Urbain Vandormael
Volkswagen geeft gas
De hype rond de elektrische auto lijkt voorbij nog vooraleer hij goed en wel is begonnen. Voor enkele jaren nog voorspelden trendwatchers dat tegen 2020 minstens 10 procent van het wagenpark zou bestaan uit elektrisch aangedreven auto’s. De jongste prognoses spreken van 1,8 procent.
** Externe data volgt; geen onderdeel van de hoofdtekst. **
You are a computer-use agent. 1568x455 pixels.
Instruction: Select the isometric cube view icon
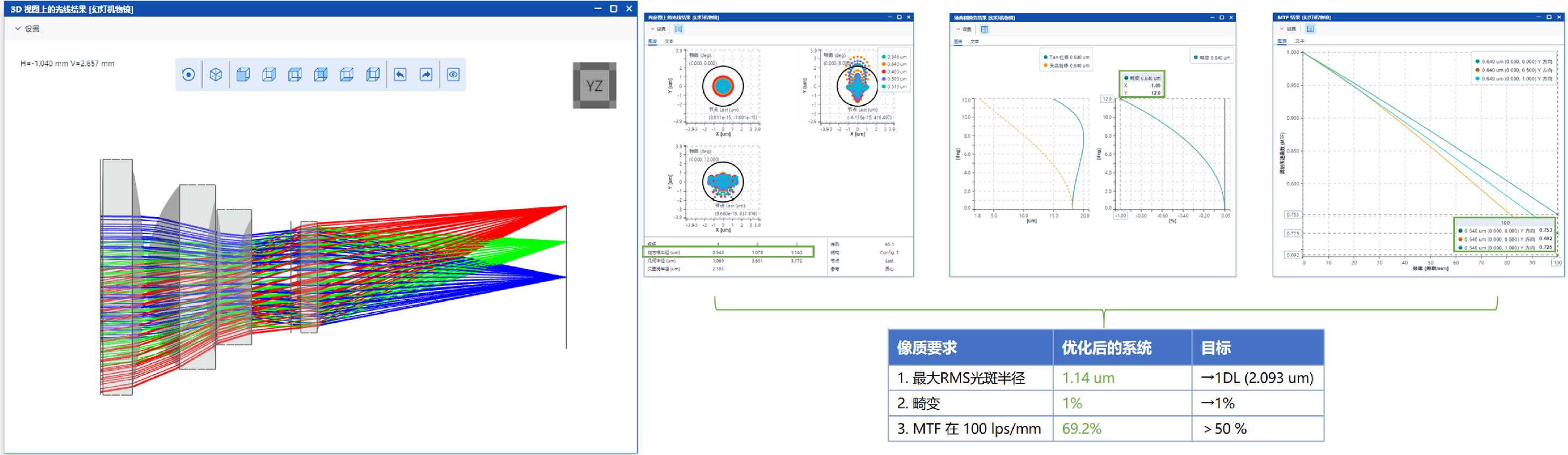pyautogui.click(x=215, y=74)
Eén zaak staat vast: de elektrische auto heeft een grote toekomst voor zich. Het probleem is dat niemand kan voorspellen wanneer die begint en waar die eindigt. Voor sommige merken en toeleveranciers, die zwaar hebben geïnvesteerd in de ontwikkeling van elektrische auto’s en bijbehorende benodigdheden en infrastructuur, is ondertussen het begin van het einde al begonnen.
Accu blijft achillespees
Om te kunnen voldoen aan de strenge emissienormen die de overheden in Europa en de VS hebben vooropgesteld voor het geheel van het modellenaanbod van de autoconstructeurs, breiden die hun gamma naar beneden uit met kleine, zuinige modellen die weinig CO2 uitstoten. Dat is ook de reden waarom premiummerken als Audi, BMW en Mercedes actief zijn geworden in het A-en B-segment en waarom zij al enkele jaren vele miljarden investeren in de ontwikkeling van alternatieve aandrijfsystemen. Tien jaar geleden werd in het wilde weg geëxperimenteerd, ondertussen is het geld krap geworden en gaat men veel gerichter tewerk. De tijd dringt, want de ontwikkeling van de nieuwe technologie neemt meer tijd in beslag dan aanvankelijk ingeschat.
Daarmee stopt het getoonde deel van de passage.